• What is required
Counting only lines that contain "computer", how many are there in the records below? Give the figure alone.

Stored items:
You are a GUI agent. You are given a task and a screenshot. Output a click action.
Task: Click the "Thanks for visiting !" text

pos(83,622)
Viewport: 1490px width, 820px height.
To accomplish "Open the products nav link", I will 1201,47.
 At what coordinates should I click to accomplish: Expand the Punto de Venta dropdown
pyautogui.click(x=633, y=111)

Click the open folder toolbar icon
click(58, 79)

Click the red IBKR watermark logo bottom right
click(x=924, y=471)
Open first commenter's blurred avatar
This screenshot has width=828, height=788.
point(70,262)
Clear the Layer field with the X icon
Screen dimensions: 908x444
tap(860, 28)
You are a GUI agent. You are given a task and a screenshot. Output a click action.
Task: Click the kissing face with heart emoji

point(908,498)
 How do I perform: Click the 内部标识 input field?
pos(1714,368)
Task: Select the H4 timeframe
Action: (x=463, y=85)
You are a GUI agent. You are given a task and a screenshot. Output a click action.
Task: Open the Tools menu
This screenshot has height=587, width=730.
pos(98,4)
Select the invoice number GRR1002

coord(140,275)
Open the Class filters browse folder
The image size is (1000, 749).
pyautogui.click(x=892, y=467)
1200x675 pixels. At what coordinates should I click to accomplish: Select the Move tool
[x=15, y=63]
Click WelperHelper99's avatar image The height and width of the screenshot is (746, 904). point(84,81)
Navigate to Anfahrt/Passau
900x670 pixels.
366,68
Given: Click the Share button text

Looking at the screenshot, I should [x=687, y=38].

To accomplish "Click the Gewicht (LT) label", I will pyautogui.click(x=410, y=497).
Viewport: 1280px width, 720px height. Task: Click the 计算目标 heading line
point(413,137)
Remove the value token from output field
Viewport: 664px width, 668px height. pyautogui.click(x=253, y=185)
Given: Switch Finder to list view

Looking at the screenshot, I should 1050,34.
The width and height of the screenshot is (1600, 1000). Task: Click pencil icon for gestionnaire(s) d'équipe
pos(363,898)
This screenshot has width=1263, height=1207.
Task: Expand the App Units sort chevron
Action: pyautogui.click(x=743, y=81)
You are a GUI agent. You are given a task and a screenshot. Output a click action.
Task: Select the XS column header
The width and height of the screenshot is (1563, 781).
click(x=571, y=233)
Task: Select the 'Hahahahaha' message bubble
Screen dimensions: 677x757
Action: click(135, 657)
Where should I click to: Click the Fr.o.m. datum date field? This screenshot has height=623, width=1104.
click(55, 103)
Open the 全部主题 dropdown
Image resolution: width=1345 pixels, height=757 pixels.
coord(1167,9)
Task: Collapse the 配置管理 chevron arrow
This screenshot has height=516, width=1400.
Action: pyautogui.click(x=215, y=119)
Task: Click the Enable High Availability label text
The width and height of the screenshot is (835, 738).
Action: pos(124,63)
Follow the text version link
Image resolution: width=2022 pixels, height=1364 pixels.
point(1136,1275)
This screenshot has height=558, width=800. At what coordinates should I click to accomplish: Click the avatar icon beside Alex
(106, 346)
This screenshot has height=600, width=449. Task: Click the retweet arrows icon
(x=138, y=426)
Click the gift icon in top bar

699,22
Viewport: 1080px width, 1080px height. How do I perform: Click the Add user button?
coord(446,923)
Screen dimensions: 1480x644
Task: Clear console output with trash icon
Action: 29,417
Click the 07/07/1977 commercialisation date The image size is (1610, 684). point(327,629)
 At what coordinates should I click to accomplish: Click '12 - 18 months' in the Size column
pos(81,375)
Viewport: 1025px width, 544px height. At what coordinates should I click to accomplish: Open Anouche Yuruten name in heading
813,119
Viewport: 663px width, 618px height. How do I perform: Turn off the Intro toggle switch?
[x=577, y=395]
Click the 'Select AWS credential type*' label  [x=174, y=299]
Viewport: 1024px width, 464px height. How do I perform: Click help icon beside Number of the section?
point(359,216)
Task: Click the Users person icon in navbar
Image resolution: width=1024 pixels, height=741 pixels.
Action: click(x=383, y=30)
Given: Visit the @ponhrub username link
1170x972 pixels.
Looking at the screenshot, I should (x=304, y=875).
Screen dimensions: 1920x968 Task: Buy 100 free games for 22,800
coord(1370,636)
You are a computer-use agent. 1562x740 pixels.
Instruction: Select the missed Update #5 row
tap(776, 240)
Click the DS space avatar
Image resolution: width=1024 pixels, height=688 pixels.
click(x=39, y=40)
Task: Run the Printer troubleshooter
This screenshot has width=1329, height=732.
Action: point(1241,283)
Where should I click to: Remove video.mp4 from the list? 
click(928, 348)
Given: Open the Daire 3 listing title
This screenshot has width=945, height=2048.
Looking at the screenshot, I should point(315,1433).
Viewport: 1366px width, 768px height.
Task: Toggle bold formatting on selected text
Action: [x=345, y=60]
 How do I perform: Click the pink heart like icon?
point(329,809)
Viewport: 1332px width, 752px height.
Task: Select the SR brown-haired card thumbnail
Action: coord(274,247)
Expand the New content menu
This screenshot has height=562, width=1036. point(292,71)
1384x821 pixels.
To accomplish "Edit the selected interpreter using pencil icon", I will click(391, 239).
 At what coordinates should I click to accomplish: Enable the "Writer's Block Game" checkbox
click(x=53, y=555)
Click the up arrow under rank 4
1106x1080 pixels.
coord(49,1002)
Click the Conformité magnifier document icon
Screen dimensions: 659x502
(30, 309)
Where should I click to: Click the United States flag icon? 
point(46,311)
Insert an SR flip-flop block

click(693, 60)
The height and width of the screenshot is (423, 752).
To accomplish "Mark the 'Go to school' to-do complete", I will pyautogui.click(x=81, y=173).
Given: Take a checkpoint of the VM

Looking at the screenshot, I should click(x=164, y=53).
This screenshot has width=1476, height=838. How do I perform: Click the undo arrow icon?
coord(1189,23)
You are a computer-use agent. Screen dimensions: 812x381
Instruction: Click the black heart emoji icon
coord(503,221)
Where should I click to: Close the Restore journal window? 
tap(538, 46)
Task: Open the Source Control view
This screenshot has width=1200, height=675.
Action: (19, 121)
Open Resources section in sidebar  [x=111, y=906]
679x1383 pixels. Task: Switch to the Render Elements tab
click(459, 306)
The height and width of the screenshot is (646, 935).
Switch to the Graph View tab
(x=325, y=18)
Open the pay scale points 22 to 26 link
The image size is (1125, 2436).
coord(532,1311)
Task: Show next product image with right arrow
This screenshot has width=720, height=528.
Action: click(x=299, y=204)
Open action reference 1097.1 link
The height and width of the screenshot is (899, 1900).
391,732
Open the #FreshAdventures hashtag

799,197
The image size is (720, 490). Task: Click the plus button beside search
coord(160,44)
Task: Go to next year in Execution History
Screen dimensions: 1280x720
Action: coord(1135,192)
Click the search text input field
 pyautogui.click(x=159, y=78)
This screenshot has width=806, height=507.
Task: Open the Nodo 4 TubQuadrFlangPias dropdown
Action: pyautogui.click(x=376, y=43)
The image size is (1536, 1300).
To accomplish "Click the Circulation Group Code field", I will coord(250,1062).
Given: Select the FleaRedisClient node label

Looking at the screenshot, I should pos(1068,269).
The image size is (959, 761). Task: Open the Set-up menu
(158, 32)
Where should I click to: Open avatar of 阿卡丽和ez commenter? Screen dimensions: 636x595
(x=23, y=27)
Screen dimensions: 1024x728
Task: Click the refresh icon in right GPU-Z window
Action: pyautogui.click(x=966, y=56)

• Written answer
2